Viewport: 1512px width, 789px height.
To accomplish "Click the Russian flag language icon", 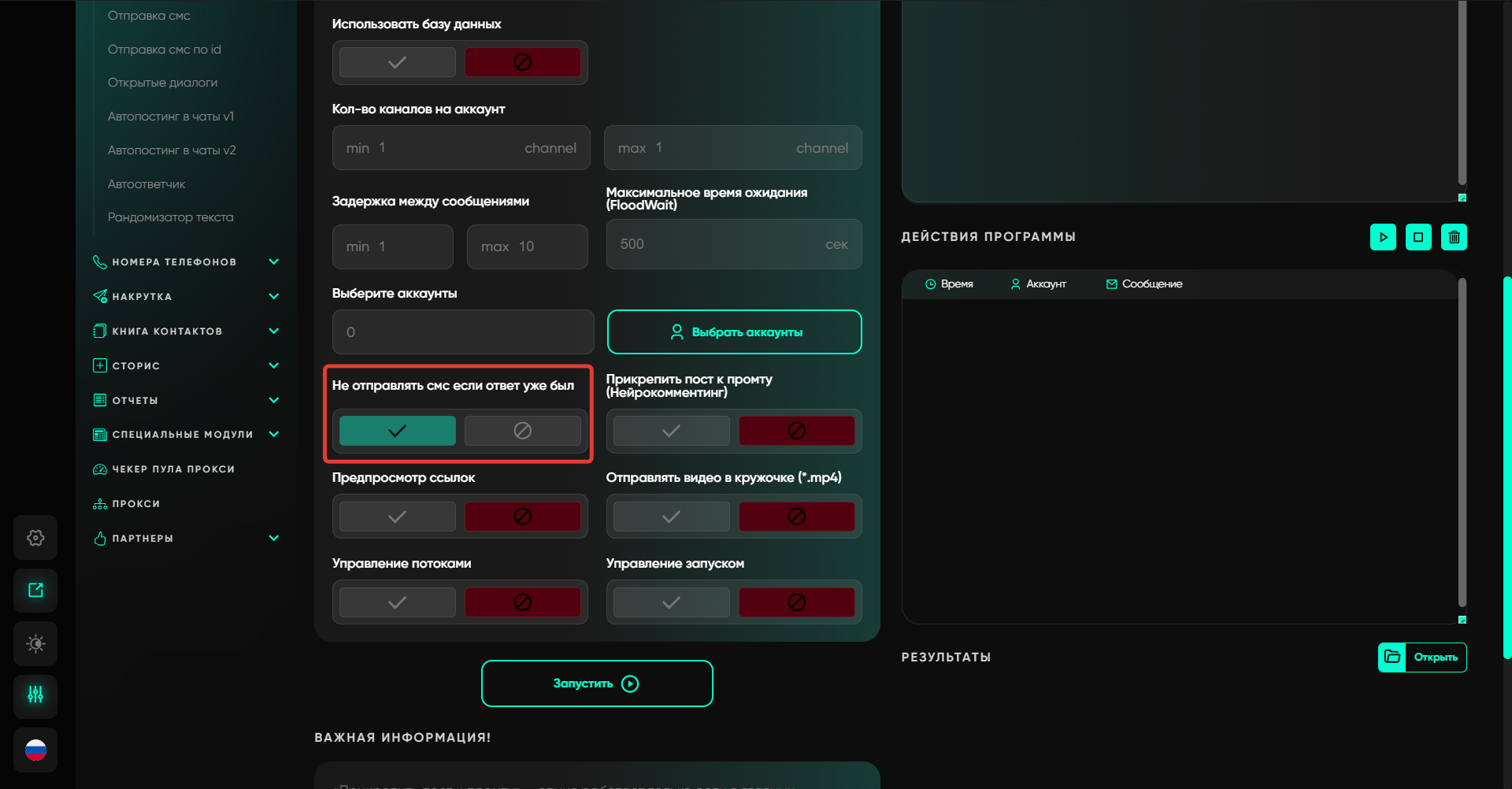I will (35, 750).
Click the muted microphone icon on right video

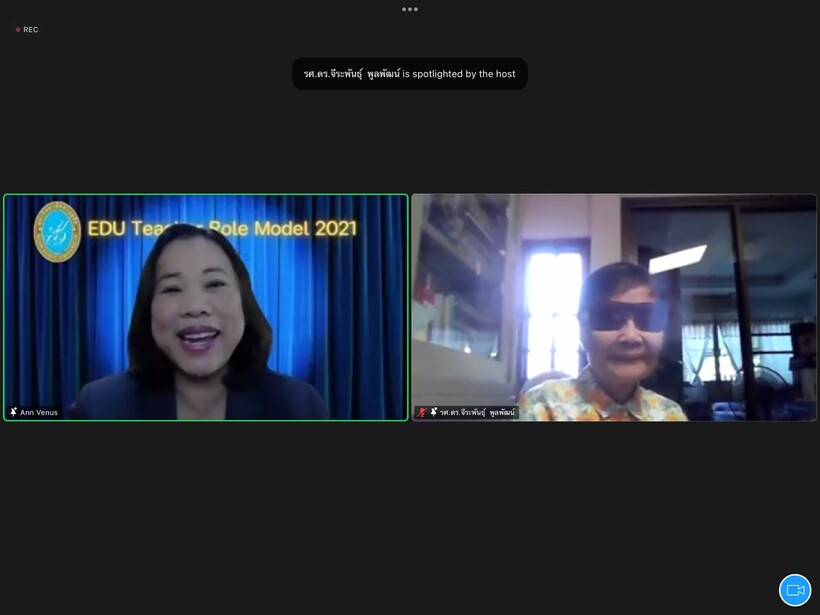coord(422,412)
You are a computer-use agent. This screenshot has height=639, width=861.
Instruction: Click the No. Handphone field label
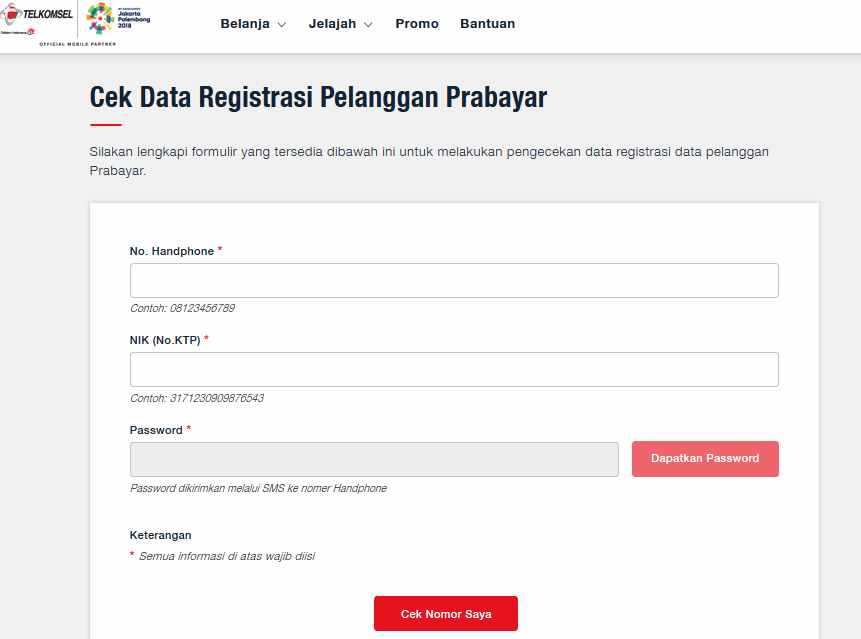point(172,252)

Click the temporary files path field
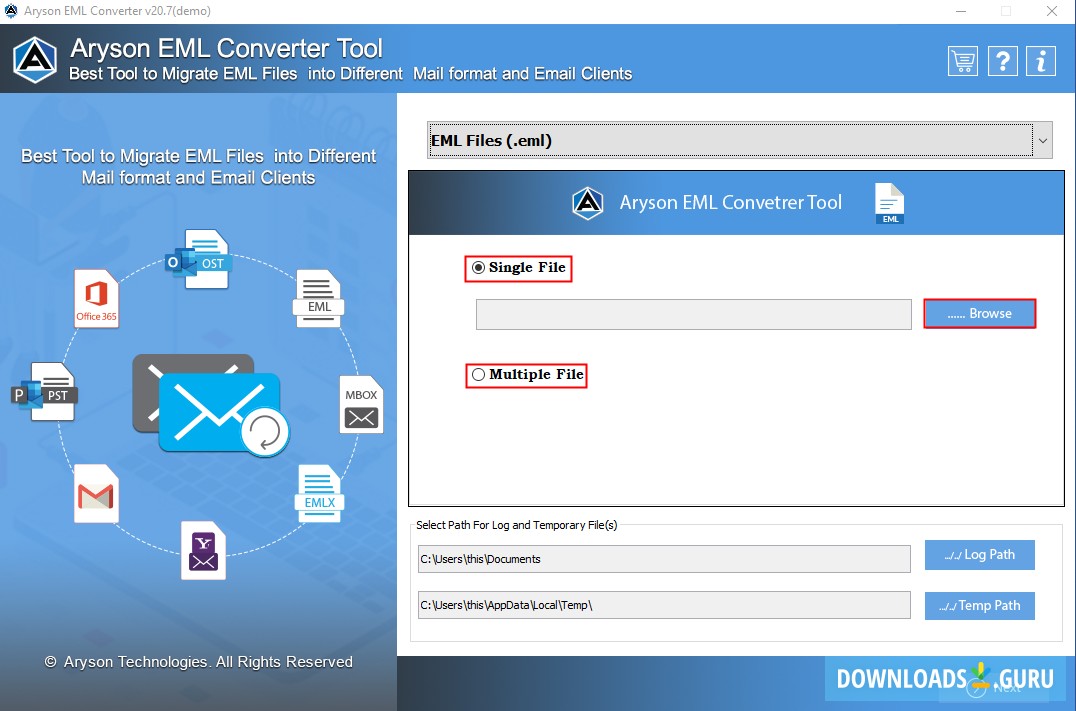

[Your goal]:
What you write should match, word for word, the lines from the one containing "You are a computer-use" to the end of the listing, with both ends kept and the pictures left out.

[Solution for this task]:
You are a computer-use agent. This screenshot has height=639, width=861.
Instruction: Click the No. Handphone field label
point(172,252)

Click the temporary files path field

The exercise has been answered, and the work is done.